A woman's sex drive isn’t as affected by menopause as we once thought
Hormones are generally at the center of any discussion about sex. At puberty, the surge in estrogen and testosterone is responsible for the emergence of a sex drive, launching the most fertile period in our lives, while at the other end, a decline in hormones means a waning libido.
But we shouldn’t be so quick to blame that change in hormones, at least in women, say researchers led by Dr. Tim Spector, professor of genetic epidemiology at King’s College, London.
In a report published in the Journal of Sexual Medicine, Spector and his colleagues studied four years’ worth of answers that women provided about their sexual health both before and after menopause. It’s the first study to analyze how various domains in sexuality, including desire, arousal, orgasm, satisfaction and pain, interact with each other and change over time.
They expected that sexual drive and problems with sexual function would increase with time and be higher among women after menopause. But the rate of sexual dysfunction over the four-year study period was about the same—22% to 23%—for both pre- and post-menopausal women. That suggests that menopause, which marks the end of a woman’s reproductive years and is biologically triggered by a decline in estrogen levels, isn’t as important a contributor to sexual issues as once thought.
“We were surprised by the results a little bit,” says Spector. “They suggest that menopause has been exaggerated as an excuse for everything.”
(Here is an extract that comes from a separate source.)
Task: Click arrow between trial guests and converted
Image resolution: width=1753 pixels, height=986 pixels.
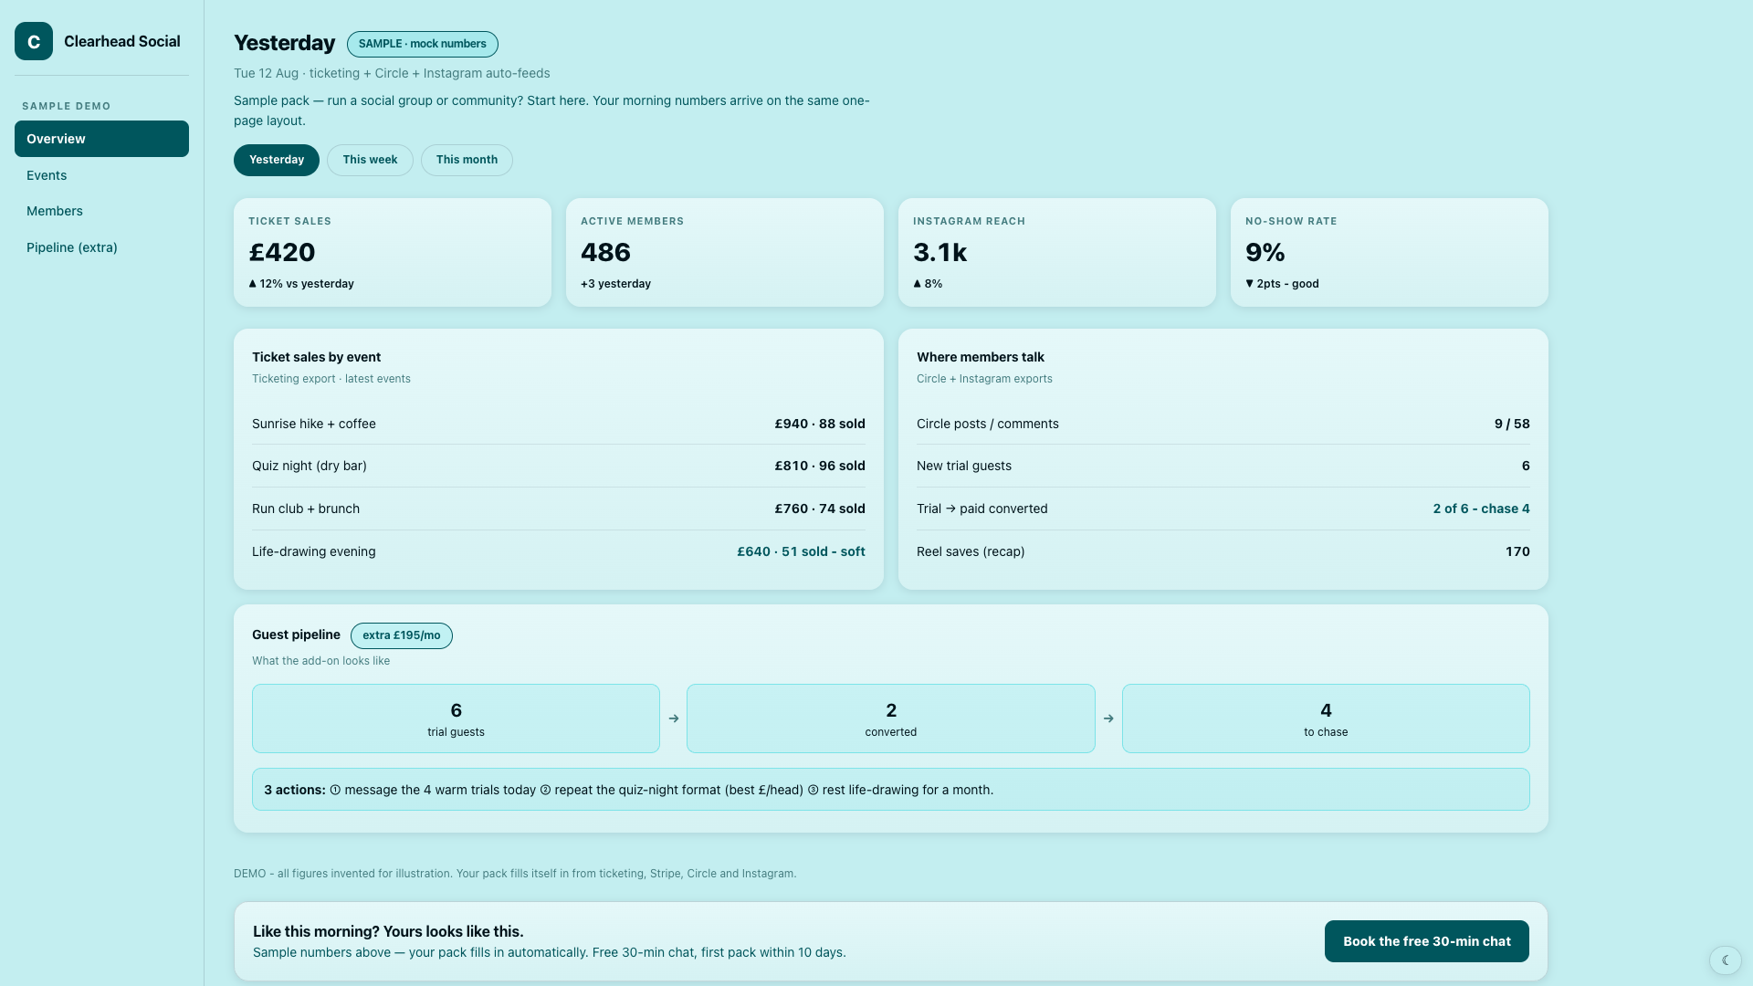Action: pyautogui.click(x=674, y=719)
What’s more, the proportion of women reporting improvements in sexual function during the study also remained about the same in pre- and post-menopausal women, hinting that declines in things like desire or arousal can be reversed to a certain extent. “Women do see improvements in sexual functioning after menopause,” Spector says. “What that says is that you are not necessarily stuck” if you experience sexual dysfunction.
The best predictor of how your sex life will change, in fact, is where you start. Women reporting issues with desire, arousal or orgasm at the start of the study, for instance, were more likely to continue to have those issues at the end of the study. But, as the results show, where you start doesn’t have to dictate where you end up when it comes to sexual function. “By modifying your life and attitudes about sexual desire,” Spector says, “you can change things sometimes surprisingly for the better, although you are getting older.”